The government runs fair price shops in minimal numbers compared to their demand, and they are operated only in urban centres while price distortion is more acute and rampant in far-flung areas. In this festival season, too, the government opened only 43 outlets in 39 districts. They are not only in short supply but have also proven to be ineffective. The fundamental objective of operating such shops was never to ensure better supplies beyond tokenism and populism.
In the service sector, reports of commuters being forced to pay higher fares for long distance road travel are widespread in media. Road safety to match the increased traffic on the highways has become another big concern. But the government apparatus has remained chronically inefficient to tackle hordes of such issues that ruin the festival mood of many.
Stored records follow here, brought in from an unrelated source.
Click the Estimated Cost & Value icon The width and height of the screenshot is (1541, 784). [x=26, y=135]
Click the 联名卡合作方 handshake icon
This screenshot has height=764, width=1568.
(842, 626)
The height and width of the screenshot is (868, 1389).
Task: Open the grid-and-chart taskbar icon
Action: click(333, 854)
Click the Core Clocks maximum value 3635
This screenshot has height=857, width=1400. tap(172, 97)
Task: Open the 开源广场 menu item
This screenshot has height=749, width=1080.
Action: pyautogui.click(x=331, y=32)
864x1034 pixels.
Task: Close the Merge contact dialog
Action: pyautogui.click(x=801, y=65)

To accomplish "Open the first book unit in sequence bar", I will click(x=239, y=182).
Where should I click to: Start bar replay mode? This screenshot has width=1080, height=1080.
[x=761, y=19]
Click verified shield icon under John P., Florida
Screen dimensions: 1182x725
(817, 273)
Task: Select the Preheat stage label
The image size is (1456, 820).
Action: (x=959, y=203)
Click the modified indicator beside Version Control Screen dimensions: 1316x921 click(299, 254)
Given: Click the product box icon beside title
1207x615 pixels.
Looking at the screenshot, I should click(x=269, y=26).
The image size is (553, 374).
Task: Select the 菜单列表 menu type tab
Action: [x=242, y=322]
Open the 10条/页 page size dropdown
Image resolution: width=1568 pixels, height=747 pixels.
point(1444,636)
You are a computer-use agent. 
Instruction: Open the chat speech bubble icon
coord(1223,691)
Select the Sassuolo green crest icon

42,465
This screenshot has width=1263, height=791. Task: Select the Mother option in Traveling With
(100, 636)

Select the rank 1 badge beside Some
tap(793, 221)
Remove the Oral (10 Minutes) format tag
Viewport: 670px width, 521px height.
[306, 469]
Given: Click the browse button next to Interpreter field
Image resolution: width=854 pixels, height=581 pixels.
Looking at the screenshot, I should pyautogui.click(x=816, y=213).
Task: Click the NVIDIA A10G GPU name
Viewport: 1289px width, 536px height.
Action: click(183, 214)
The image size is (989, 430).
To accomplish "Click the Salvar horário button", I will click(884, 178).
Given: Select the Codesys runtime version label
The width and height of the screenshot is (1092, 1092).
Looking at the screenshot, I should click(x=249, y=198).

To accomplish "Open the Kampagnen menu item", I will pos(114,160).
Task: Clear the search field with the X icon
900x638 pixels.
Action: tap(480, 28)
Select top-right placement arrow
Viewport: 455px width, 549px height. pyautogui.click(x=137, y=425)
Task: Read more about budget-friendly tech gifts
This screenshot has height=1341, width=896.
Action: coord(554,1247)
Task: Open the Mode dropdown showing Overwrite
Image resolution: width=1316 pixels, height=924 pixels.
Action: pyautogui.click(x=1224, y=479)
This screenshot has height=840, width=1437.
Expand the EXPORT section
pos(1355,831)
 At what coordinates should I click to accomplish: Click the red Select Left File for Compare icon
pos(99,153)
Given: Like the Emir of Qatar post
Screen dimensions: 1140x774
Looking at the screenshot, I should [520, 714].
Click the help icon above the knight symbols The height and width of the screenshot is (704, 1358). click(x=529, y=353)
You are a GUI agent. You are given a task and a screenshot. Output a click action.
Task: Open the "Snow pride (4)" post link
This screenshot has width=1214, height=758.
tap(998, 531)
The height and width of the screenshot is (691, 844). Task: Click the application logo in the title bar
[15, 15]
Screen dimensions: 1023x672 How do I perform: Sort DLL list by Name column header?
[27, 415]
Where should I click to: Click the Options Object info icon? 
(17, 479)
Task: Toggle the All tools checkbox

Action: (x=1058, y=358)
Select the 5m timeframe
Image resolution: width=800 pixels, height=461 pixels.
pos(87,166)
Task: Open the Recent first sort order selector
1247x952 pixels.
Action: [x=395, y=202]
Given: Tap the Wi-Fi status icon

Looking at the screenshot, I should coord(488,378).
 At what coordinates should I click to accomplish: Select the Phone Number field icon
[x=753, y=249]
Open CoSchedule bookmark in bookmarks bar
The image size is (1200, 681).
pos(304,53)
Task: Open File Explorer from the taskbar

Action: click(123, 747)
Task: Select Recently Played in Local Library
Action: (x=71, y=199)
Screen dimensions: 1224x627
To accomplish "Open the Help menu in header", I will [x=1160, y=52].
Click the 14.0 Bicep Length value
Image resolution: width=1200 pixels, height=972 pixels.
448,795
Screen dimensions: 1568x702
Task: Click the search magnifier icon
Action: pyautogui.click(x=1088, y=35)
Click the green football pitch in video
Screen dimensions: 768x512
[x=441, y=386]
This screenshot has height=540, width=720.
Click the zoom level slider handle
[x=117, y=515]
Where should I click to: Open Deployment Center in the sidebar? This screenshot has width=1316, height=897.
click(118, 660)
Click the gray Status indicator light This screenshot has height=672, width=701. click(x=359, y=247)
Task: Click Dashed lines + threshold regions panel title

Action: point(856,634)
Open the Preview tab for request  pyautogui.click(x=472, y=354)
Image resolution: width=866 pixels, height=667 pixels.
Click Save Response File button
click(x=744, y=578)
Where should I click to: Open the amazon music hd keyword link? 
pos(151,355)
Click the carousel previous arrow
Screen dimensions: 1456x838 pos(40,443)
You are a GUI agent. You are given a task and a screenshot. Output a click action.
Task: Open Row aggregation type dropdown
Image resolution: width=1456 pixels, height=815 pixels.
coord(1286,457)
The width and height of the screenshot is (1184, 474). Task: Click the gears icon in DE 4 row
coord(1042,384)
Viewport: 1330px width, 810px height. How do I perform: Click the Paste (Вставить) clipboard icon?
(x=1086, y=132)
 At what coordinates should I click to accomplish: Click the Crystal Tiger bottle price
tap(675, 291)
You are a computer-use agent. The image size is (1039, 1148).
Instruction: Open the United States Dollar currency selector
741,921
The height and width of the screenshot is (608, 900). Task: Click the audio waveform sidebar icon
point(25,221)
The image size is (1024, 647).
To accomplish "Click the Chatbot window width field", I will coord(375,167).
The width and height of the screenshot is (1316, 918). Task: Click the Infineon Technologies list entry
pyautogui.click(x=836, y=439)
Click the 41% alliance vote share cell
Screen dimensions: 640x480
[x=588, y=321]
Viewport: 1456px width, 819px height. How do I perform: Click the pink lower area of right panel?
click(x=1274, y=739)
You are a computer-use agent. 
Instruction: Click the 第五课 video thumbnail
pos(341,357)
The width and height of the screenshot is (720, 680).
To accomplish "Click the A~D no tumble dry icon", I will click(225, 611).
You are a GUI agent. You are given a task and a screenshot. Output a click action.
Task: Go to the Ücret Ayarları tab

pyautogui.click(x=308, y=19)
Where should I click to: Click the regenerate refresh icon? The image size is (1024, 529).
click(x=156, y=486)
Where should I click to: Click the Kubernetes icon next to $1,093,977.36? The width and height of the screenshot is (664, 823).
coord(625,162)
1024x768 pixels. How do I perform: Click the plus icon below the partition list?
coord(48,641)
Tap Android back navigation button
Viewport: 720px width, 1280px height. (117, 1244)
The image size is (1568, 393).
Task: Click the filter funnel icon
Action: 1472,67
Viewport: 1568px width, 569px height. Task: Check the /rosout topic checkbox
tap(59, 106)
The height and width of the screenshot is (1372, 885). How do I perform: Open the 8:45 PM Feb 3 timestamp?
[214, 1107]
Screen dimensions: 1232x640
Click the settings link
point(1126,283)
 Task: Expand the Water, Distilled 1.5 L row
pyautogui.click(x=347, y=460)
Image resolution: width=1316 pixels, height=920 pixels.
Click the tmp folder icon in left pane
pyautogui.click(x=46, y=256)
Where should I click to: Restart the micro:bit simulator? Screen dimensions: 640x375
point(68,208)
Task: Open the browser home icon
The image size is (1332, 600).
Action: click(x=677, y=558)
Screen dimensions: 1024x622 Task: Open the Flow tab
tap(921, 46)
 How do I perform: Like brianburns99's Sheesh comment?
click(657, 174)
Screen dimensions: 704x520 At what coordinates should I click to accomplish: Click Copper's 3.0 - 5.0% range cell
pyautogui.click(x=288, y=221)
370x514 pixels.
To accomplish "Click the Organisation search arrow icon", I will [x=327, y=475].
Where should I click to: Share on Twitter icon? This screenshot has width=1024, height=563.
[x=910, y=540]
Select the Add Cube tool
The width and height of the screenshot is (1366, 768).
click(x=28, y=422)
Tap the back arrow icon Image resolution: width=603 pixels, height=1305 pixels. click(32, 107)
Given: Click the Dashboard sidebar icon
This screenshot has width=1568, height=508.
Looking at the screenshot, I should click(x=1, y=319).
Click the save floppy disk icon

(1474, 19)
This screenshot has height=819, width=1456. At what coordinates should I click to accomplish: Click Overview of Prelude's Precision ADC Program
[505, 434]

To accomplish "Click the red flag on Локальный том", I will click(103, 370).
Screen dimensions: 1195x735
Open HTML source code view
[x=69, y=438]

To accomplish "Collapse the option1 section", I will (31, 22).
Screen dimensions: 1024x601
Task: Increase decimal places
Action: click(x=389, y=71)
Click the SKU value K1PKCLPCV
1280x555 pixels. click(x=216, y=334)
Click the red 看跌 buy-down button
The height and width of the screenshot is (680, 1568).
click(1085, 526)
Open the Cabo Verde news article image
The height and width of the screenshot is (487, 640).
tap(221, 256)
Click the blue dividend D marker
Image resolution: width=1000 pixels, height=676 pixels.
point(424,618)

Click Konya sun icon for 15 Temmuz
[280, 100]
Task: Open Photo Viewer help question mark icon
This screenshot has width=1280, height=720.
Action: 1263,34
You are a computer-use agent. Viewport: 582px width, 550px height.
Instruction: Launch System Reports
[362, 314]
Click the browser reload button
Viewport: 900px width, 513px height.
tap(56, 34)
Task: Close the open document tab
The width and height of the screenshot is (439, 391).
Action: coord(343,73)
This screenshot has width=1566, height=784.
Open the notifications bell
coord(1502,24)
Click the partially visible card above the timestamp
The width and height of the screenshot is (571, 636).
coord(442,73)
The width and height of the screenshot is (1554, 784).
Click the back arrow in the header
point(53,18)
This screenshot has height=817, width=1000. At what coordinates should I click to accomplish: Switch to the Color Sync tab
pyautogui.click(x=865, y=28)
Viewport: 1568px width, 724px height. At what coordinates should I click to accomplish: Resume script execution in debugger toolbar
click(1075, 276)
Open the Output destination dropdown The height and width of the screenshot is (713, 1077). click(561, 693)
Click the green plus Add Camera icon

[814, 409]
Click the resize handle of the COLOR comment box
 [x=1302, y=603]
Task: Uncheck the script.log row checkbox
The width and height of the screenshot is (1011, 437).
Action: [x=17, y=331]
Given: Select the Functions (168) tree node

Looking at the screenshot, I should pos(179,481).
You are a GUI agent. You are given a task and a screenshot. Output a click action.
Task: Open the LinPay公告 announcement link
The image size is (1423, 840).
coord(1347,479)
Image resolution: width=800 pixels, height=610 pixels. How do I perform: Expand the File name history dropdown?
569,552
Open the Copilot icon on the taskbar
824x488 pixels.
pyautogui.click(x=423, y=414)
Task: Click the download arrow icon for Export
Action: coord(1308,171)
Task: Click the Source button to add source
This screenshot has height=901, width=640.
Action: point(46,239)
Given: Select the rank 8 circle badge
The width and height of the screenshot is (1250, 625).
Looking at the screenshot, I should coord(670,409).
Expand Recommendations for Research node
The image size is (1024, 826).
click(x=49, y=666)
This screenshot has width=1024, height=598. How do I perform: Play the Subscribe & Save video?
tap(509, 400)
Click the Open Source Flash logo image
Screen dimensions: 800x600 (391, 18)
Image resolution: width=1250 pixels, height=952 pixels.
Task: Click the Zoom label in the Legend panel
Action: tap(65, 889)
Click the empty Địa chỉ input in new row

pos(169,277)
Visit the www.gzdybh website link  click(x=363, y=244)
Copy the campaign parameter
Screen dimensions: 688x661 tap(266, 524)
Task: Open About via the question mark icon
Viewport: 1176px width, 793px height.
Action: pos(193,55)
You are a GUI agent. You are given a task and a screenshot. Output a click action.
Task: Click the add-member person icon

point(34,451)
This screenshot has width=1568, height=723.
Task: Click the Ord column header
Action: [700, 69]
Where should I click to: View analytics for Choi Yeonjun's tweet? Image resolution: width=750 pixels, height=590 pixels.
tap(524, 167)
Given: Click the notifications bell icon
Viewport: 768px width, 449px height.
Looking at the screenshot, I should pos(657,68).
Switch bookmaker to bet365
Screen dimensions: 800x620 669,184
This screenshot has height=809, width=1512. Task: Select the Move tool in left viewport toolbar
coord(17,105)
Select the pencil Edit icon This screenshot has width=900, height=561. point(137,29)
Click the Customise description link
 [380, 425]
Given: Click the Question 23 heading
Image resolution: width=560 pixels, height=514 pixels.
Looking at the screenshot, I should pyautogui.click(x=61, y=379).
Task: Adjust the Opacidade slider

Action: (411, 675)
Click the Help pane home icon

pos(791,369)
Nevertheless, after almost two years of gloom, a relative recess in the spread of Covid-19 has largely enthused the populace to celebrate Dashain this year. The markets look crowded, and the movement of people compared to last year has increased substantially. These festivals also make the masses travel great distances within the country and also from abroad. This, of course, gives a much needed fillip to the economy. But the attendant risk is that these festivities may again prove to be additional causes of further spread of the virus due to people's negligence in following health safety protocols.
In the case of Nepal, the larger question, whether the economic activities concentrated during festival months instead of being spread throughout the year would contribute to sustained growth in the economy, is still inconclusive. The state's economic planning certainly needs to look for vibrancy in the economy beyond the festival glitter.